Jumat 28 Aug 2020 07:33 WIB

Serapan Tenaga Kerja Dinilai Naik dengan Kemudahan Investasi

Kemudahan investasi dinilai bisa menyerap tenaga kerja.

Serapan Tenaga Kerja Dinilai Naik dengan Kemudahan Investasi. Foto ilustrasi: Investasi di Indonesia (Ilustrasi)
Foto: Wihdan Hidayat/Republika
Serapan Tenaga Kerja Dinilai Naik dengan Kemudahan Investasi. Foto ilustrasi: Investasi di Indonesia (Ilustrasi)

REPUBLIKA.CO.ID, JAKARTA -- Kemudahan investasi dinilai bisa meningkatkan serapan tenaga kerja. Karena itu, peneliti Institute for Development of Economics and Finance (Indef), Ahmad Heri Firdaus, menilai kemudahan investasi yang disuarakan Rancangan Undang-Undang Cipta Kerja (RUU Ciptaker) menjadi stimulus untuk penyerapan tenaga kerja.

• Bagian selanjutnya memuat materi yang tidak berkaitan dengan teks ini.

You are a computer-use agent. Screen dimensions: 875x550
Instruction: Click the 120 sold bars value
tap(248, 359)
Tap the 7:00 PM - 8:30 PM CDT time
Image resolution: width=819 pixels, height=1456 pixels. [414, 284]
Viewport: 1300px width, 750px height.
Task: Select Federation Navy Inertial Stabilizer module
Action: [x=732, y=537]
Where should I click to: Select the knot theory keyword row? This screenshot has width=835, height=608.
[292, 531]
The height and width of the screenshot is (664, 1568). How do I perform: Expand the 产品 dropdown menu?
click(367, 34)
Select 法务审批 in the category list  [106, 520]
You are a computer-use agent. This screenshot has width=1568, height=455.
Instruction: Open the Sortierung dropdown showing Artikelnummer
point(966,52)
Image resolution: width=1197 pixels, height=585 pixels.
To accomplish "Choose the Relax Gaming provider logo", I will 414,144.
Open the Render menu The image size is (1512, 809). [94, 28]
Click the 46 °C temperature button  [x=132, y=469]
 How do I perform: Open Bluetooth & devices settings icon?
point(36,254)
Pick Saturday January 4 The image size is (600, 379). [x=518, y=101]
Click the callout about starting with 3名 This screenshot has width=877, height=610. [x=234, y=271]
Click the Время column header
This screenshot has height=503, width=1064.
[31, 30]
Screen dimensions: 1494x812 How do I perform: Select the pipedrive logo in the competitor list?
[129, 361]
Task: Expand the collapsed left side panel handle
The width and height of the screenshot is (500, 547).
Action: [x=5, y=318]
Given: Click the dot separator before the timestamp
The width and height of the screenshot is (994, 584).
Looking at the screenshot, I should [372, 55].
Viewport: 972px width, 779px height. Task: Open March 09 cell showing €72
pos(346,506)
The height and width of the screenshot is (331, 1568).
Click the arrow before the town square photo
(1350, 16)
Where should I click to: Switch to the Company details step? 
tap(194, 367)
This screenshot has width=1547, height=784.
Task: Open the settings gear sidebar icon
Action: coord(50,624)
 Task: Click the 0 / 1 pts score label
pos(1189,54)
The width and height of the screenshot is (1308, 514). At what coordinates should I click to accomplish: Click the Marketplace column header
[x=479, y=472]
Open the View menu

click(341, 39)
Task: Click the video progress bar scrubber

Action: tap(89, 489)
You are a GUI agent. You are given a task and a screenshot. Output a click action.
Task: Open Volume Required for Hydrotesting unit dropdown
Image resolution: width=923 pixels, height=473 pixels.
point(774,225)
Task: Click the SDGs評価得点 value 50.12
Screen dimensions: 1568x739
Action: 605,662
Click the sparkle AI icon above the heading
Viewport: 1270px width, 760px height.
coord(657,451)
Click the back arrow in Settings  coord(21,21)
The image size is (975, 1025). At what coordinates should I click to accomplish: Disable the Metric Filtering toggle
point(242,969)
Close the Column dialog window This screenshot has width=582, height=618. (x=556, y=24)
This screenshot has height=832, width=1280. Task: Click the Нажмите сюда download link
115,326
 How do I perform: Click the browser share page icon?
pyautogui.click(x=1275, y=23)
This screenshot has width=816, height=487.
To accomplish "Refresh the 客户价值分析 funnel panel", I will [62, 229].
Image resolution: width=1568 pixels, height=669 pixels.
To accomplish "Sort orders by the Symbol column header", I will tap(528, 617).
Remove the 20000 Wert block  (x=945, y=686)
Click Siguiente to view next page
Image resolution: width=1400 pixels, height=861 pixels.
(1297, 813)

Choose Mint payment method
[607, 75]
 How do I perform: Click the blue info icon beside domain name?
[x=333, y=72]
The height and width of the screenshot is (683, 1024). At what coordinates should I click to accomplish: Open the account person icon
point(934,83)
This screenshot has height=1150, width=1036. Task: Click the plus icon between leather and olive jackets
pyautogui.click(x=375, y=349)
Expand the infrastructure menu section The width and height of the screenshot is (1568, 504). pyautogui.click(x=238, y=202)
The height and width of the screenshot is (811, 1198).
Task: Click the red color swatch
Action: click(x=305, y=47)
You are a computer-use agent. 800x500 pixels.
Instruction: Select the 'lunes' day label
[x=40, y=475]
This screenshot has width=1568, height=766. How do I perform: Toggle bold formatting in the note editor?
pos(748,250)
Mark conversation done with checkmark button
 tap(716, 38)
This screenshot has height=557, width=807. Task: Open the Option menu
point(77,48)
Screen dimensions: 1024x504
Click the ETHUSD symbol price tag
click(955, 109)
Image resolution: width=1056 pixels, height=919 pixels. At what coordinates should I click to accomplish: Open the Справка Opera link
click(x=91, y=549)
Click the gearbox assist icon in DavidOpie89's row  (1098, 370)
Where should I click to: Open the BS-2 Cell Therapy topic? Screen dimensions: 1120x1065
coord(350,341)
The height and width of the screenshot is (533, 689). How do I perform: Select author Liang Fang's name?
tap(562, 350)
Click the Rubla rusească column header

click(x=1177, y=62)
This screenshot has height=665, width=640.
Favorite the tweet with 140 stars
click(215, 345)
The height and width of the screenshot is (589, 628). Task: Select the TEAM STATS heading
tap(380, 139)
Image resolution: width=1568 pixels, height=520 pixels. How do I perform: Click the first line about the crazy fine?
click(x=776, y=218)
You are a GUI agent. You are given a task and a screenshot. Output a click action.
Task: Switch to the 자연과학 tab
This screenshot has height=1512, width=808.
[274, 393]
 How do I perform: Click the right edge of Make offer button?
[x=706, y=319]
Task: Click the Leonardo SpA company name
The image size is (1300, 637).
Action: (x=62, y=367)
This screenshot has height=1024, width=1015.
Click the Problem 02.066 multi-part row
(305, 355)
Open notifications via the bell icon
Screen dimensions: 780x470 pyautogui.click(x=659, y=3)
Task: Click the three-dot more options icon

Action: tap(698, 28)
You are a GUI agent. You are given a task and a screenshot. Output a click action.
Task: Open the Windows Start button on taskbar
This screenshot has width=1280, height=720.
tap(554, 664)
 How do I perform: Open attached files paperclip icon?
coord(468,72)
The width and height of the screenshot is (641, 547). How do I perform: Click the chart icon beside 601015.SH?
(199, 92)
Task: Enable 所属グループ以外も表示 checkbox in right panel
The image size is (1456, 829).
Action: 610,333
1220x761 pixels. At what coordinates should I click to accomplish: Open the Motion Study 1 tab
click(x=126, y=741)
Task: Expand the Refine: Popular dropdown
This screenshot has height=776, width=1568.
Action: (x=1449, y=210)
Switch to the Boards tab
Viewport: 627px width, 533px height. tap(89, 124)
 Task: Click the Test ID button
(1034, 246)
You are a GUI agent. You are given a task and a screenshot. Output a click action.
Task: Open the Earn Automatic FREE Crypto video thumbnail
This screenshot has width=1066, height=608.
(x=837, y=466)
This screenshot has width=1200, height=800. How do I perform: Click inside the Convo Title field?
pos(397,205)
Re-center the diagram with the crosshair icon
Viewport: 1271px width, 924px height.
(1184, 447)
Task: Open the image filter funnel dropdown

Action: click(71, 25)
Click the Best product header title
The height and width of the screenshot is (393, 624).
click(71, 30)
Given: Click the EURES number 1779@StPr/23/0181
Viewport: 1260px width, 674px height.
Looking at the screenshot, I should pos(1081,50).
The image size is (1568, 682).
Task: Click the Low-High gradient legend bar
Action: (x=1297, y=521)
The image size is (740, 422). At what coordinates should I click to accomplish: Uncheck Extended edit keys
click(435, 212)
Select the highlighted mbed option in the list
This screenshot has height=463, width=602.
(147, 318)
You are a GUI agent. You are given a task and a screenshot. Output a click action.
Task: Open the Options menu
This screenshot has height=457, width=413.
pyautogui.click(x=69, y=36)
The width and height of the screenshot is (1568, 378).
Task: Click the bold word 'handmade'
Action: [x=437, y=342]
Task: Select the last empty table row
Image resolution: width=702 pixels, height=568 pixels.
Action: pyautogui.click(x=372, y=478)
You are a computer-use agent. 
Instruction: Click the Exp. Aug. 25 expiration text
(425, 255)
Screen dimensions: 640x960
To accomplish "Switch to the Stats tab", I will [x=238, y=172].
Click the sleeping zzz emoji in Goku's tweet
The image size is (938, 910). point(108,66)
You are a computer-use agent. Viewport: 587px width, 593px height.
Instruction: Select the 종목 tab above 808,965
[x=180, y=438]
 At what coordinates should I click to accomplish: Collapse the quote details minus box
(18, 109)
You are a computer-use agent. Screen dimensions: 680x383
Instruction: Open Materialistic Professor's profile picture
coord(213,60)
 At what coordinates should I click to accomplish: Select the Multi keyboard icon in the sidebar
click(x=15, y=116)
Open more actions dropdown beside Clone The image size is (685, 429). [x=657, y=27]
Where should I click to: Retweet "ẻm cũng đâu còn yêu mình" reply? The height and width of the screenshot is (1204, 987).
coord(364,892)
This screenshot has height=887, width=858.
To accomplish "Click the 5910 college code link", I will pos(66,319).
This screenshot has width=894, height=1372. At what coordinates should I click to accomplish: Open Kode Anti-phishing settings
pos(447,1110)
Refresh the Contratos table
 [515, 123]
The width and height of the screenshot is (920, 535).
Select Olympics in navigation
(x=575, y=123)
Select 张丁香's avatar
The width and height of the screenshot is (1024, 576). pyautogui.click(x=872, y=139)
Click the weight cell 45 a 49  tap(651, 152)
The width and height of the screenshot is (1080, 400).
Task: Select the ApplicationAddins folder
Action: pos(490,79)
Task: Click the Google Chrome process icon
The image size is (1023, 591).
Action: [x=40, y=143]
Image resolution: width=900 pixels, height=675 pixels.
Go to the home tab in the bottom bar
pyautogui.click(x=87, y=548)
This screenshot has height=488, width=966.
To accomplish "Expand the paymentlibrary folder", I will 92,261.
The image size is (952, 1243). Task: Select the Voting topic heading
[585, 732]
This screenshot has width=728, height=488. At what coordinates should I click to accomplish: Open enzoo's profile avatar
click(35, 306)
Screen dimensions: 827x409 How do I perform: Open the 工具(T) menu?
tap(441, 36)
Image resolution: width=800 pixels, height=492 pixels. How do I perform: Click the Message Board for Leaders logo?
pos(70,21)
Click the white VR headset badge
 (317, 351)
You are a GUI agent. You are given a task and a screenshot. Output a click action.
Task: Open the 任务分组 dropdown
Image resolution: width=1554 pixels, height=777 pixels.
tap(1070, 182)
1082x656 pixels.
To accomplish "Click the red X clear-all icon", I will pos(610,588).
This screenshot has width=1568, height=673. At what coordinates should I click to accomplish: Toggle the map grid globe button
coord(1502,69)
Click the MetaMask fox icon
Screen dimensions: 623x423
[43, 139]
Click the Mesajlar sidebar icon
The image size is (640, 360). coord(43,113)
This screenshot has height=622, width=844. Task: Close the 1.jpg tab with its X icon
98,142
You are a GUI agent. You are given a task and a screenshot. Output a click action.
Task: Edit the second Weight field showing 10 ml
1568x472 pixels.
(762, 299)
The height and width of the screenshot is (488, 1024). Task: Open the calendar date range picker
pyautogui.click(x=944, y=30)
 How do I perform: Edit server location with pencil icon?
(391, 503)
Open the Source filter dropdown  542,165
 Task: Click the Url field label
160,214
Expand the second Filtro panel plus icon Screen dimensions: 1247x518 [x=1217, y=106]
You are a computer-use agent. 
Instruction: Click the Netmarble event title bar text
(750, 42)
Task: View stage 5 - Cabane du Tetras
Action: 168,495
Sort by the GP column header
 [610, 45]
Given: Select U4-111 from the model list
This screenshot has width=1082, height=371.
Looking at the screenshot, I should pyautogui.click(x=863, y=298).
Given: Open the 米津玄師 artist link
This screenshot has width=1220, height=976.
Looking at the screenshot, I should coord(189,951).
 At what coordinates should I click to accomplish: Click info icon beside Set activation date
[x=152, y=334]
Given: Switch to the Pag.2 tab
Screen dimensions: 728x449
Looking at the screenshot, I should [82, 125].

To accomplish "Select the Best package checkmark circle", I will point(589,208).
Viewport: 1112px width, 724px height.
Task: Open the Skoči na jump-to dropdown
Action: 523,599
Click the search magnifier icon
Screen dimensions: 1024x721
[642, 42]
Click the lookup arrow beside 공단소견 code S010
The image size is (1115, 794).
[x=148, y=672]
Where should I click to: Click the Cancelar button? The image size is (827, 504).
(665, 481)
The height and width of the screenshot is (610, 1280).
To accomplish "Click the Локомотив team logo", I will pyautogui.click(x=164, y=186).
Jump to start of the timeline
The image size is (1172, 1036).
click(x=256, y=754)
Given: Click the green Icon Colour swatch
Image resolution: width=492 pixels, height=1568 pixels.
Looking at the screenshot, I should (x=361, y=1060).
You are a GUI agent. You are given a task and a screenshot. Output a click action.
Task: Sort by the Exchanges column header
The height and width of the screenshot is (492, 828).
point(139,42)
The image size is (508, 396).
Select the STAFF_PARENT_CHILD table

Menurut Heri, jika dilihat aturannya, pemerintah ingin membuat lapangan kerja semakin banyak.

Baca Juga

"Pemerintah ingin membuat lapangan kerja semakin banyak lewat jalur investasi, melalui RUU Cipta Kerja," kata Heri, Kamis (27/8).

Namun, Heri mengingatkan, semakin banyak investasi yang datang bakal meningkatkan serapan tenaga kerja secara merata di dalam negeri. Kemudahan investasi pun bisa menjadi peluang sekaligus tantangan bagi pemerintah.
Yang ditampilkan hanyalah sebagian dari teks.